項目負責人搖頭:「原來的供應商說,他們從來沒有正式退出項目。羅總只是讓他們暫時停止工作,說客戶需求還要調整。」
越來越多的信息在很短的時間裡湧進辦公室。客戶表示項目早已暫停,技術部門說幾個關鍵問題始終沒有解決,原供應商仍在等待欠款,新供應商卻無法取得聯繫。羅志成提交的進度表、合同和付款申請,每一份看起來都有完整的解釋,如今卻無法與任何一方的說法對應。
秘書再次打來電話。
「羅總入職時留下的緊急聯繫人接通了,對方說已經很久沒有見過他,也不知道他在哪裡。」
「住處呢?」
「已經安排人過去。」
周樂雄站在辦公桌後,看著前一天還放在這裡的項目資料。直到這個時候,他仍然沒有立刻相信羅志成捲走了錢。兩個人共同工作將近九年。羅志成知道公司的客戶、員工和所有重要項目,也知道這筆錢一旦出現問題,公司會在多短的時間內發現。

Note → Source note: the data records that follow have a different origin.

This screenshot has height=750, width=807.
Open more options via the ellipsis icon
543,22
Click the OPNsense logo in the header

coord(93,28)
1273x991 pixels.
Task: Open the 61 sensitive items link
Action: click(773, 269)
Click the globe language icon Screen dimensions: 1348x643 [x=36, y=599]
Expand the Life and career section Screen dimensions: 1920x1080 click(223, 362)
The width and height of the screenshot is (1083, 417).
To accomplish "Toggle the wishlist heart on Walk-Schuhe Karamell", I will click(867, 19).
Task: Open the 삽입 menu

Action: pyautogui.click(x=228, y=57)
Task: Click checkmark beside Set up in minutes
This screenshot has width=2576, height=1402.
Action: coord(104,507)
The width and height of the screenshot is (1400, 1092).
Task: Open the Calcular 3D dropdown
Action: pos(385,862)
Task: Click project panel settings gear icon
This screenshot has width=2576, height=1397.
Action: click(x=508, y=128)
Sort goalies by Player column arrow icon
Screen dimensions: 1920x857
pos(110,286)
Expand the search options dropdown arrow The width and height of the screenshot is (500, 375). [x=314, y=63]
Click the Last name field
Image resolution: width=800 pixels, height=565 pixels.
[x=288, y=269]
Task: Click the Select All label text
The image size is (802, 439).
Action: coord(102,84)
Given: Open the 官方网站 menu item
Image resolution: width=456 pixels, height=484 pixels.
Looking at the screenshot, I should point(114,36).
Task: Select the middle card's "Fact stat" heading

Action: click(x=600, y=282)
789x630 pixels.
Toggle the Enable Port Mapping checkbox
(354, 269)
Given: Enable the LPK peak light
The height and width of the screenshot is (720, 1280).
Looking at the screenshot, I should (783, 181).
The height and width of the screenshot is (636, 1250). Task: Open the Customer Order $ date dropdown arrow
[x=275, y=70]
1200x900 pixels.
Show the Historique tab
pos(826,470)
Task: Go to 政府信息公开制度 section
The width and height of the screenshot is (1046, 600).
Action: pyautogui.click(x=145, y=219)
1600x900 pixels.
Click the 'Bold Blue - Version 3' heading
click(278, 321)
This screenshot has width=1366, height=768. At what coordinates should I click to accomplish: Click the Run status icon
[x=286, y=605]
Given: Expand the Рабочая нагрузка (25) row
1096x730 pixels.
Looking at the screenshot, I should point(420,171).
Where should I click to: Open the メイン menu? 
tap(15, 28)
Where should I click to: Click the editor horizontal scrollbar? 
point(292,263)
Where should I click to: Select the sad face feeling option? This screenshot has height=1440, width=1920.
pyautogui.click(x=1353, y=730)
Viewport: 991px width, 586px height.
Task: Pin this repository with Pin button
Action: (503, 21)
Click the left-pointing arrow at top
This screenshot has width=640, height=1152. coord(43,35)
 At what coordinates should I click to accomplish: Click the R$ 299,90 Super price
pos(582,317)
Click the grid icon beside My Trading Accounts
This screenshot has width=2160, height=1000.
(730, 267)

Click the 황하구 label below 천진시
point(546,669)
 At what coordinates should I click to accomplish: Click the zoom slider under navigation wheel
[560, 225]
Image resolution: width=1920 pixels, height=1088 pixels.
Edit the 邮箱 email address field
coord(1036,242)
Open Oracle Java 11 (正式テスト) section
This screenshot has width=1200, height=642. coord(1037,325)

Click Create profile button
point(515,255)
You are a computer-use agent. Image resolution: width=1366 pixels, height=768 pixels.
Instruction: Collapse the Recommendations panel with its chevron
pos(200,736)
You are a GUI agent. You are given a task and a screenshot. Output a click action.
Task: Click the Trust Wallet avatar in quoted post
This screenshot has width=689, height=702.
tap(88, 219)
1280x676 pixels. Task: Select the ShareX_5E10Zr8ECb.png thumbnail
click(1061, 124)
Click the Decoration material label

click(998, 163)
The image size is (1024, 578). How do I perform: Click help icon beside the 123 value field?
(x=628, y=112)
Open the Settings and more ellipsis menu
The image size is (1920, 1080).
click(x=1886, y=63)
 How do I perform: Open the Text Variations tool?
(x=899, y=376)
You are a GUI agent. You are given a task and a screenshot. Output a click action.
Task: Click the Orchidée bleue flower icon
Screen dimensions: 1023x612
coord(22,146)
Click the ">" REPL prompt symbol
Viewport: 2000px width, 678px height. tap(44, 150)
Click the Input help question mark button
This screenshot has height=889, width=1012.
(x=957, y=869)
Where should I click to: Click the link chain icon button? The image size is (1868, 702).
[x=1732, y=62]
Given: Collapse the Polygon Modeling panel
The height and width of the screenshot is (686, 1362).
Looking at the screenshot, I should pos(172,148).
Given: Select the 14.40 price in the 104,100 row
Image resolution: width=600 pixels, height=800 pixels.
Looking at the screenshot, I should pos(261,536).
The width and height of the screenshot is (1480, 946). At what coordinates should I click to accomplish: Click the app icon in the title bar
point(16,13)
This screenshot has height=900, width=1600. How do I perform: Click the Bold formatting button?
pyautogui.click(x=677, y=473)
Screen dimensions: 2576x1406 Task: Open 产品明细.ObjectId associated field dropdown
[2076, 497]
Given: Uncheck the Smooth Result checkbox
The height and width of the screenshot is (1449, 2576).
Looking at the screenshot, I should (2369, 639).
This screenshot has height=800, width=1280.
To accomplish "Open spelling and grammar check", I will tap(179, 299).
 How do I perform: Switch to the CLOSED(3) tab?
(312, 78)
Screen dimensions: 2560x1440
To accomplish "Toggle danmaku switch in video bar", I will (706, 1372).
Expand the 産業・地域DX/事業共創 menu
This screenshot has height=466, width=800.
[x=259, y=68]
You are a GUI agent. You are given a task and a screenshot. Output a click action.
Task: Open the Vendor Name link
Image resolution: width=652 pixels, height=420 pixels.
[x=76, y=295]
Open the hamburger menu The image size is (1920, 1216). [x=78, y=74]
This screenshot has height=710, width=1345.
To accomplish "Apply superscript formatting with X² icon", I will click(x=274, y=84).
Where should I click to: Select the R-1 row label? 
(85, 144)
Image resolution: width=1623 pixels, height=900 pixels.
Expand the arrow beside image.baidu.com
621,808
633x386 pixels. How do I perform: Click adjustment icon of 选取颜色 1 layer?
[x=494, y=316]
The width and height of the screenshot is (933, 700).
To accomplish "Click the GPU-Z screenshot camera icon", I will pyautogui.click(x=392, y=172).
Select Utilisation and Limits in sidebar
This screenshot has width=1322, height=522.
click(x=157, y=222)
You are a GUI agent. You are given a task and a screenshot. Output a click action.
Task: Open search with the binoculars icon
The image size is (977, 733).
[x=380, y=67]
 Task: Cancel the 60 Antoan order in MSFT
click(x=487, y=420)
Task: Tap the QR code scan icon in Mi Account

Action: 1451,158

周樂雄首先想到的是意外,是交通事故,是羅志成在前往某個地方時突然失去聯繫。
可接下來的消息,逐漸排除了這些可能,中午以前,趕到羅志成住處的員工打來電話——房子已經空了。
物業表示,羅志成一個星期前便完成交接,只說自己準備換一個距離公司更近的地方。公司里沒有任何人聽他提過搬家的事情。
下午,羅志成平時使用的車輛也被找到,停在附近一家商場的地下停車場裡。車內沒有留下能夠說明去向的東西,手機依舊關機,所有常用的聯繫方式都沒有回應。
財務部門重新核對項目帳目以後,發現問題也不只存在於最後一筆款項中。過去幾個月,羅志成通過幾家新供應商提交過多筆採購與服務結算。最早的金額並不突出,混在正常支出里很難引起注意,後來的數字卻越來越大。加上周樂雄簽署的最後一筆款,目前能夠確認的異常金額已經接近一千四百萬元。
辦公室里的電話仍然不斷響起。
客戶要求公司立即說明項目真實情況,供應商追問什麼時候能夠收到欠款,部門負責人不斷進來詢問羅志成是否只是臨時失聯。員工之間也開始出現傳言,有人擔心工資無法正常發放,有人則在猜測年終獎是否會被取消。
周樂雄癱坐在辦公桌後,眼神恍惚,不知道在思考些什麼。
星期四上午,他陪妻子在醫院等待檢查結果。也是在同一個上午,羅志成沒有來到公司。當時沒有任何人覺得這件事值得立刻匯報。所有人都以為,他只是像過去許多次一樣,臨時去了客戶或者項目現場。直到星期五,那個他們共同認識了近九年的人,才真正從所有人的聯繫中消失。